Na późniejszych XVIII-wiecznych mapach Księstwa Cieszyńskiego fragment ten zaznaczany jest jako integralna część księstwa z łacińskim dopiskiem „ten teren jako należący do Śląska powinien być odzyskany”. Nigdy tak się jednak nie stało, a dziś rzadko kto o tym fakcie pamięta. Można nawet zaryzykować stwierdzenie, że tereny Księstwa Cieszyńskiego zostały podzielone pomiędzy nie dwa kraje, jak się powszechnie przyjęło, a trzy, przy czym ostatniego podziału dokonano w 1993 roku.
Chodzi tutaj o fragment ziemi na południe od Przełęczy Jabłonkowskiej, którego naturalne granice opierają się na rzekach Kysucy i Czadeczce.
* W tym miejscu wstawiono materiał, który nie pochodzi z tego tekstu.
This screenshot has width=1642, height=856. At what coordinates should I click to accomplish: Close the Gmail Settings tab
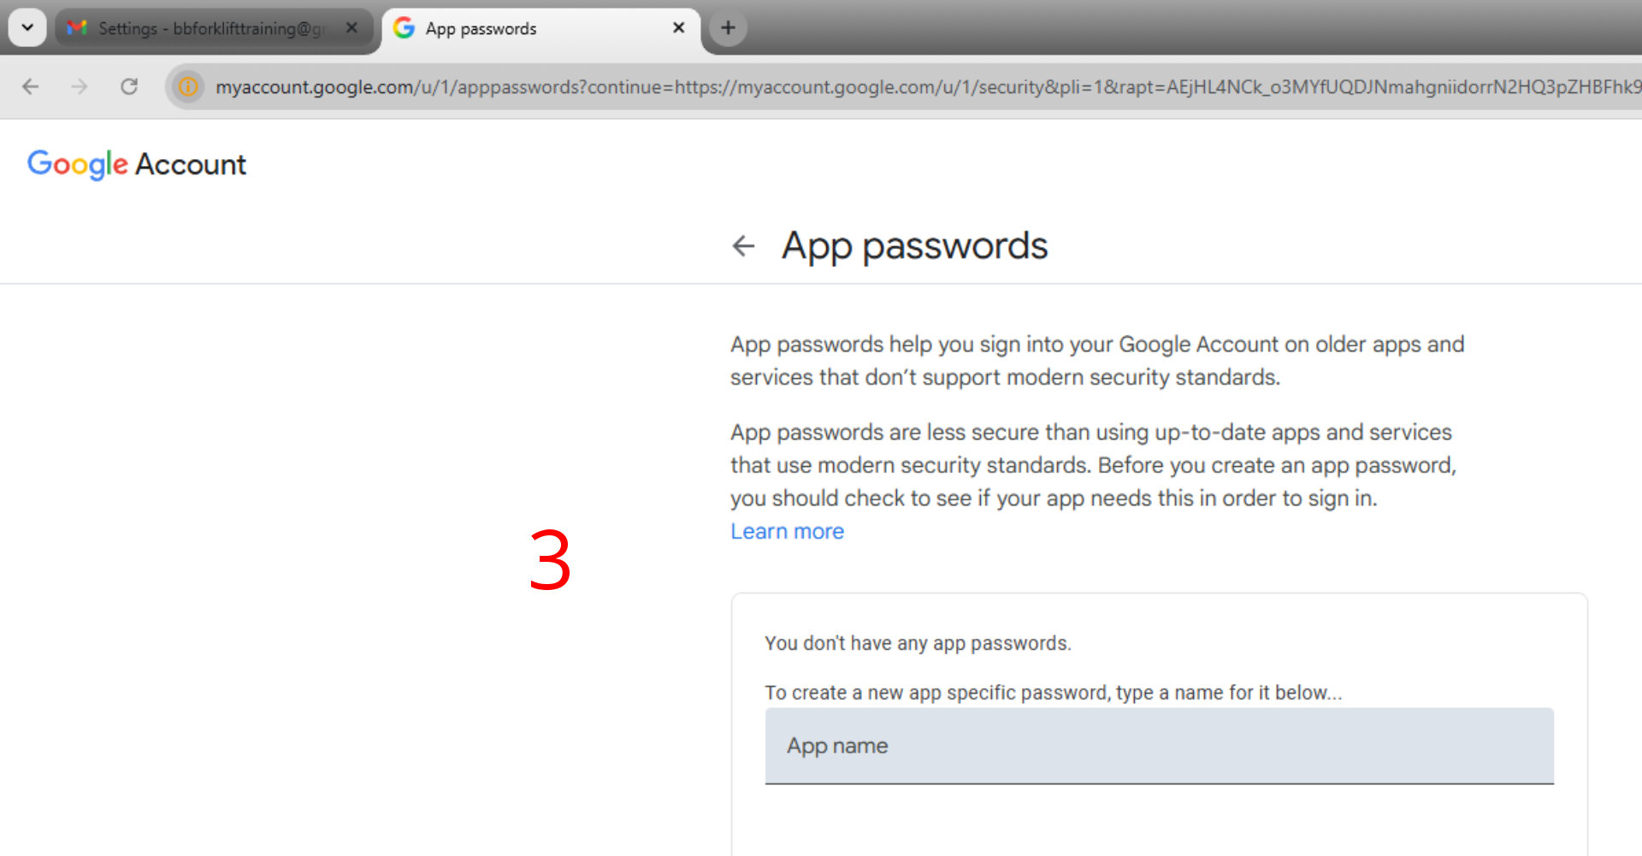(351, 27)
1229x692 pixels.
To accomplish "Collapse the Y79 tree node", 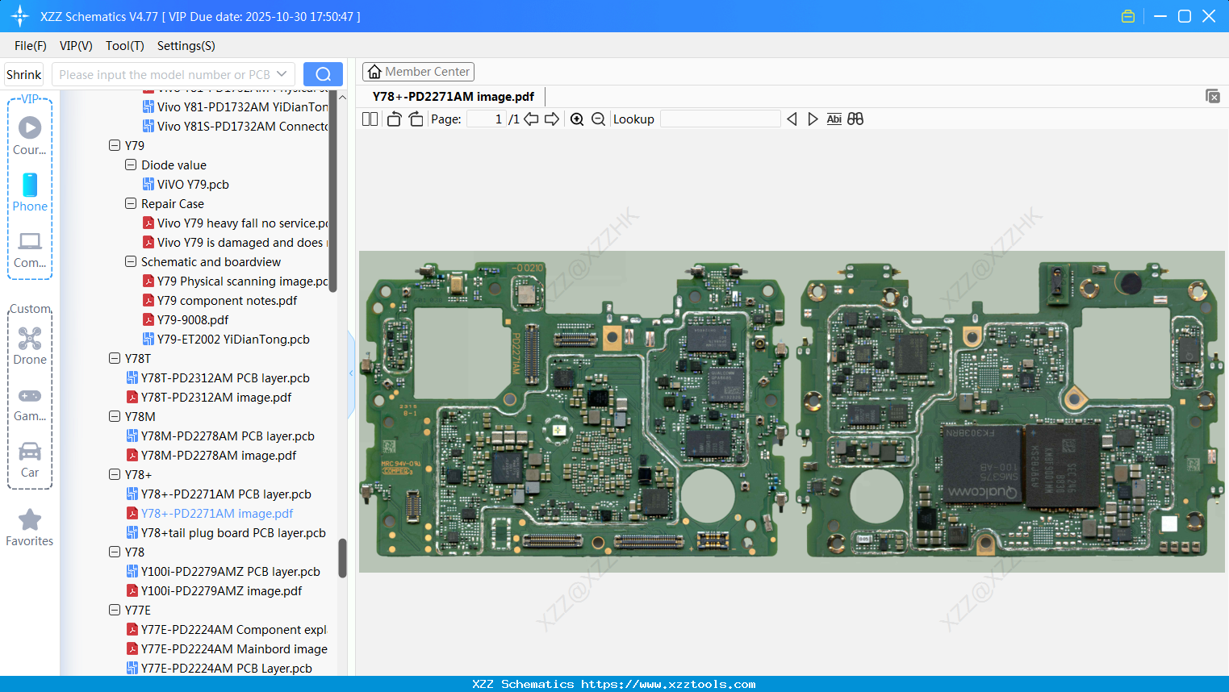I will click(115, 146).
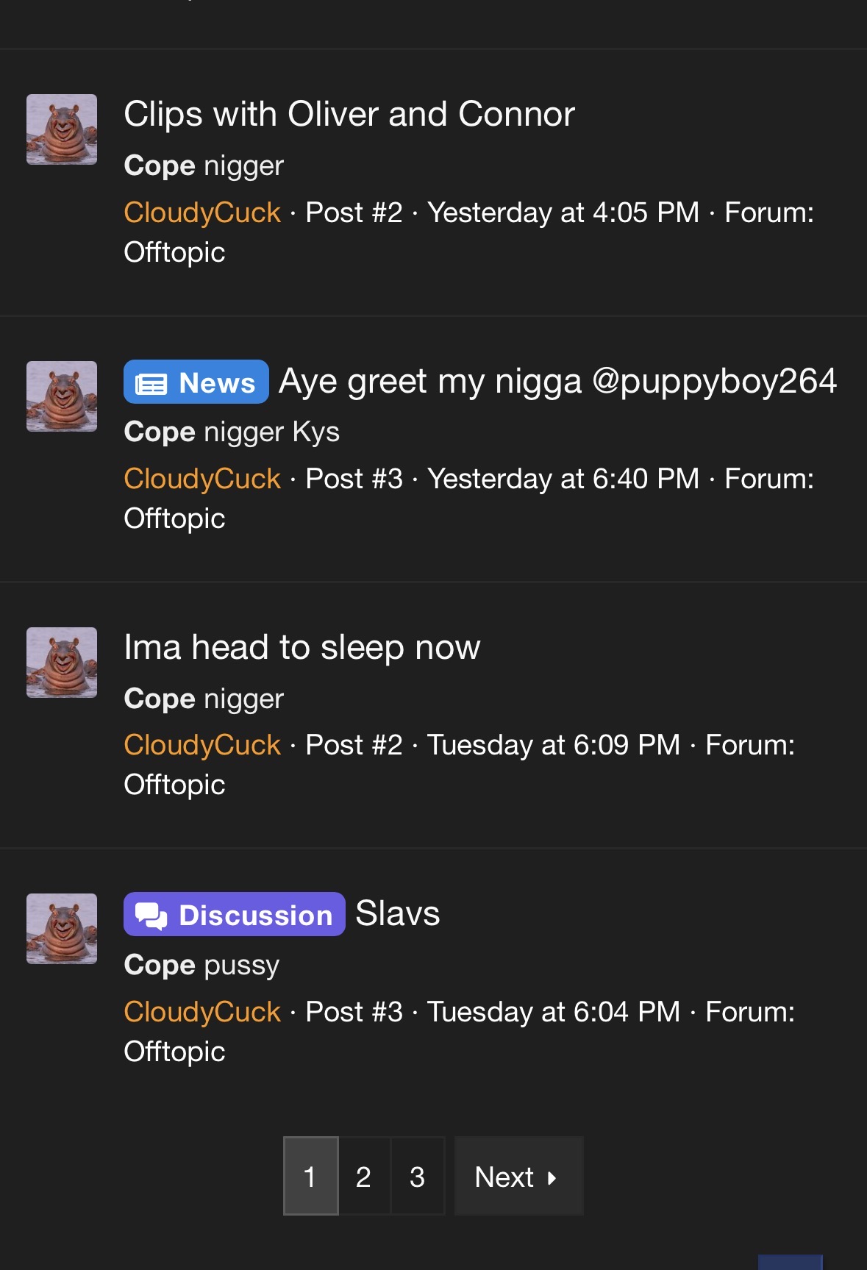Open avatar beside Clips with Oliver post

click(62, 129)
Leży on zatem na terenie dzisiejszej Słowacji, stąd należałoby przyjąć datę 1 stycznia 1993 roku nie tylko jako datę powstania niepodległej Republiki Słowackiej, ale także jako datę kolejnego podziału ziem dawnego Księstwa Cieszyńskiego.
Południową granicę księstwa chronił dawniej pas fortyfikacji nazywanych szańcami. Najbardziej wysunięty na południe znajduje się na terenie dzisiejszego miasta Czadca u zbiegu Kysucy i Czernianki. Jak można wyczytać ze średniowiecznych dokumentów, ten skrawek ziemi stanowił kość niezgody pomiędzy książętami cieszyńskimi, a władcami Węgier. Wszystko przez fakt, że w średniowieczu tzw. Ziemia Czadecka stanowiła integralną część Księstwa Cieszyńskiego, a wcześniej dzielnicy śląskiej, która przypadła Władysławowi Wygnańcowi. Cały teren był gęsto porośnięty lasami i nie był on zamieszkały, gdyż stanowił naturalny pas obronny księstwa i całego Śląska, a zarazem przebiegała przez niego jedyna droga z Cieszyna na Węgry.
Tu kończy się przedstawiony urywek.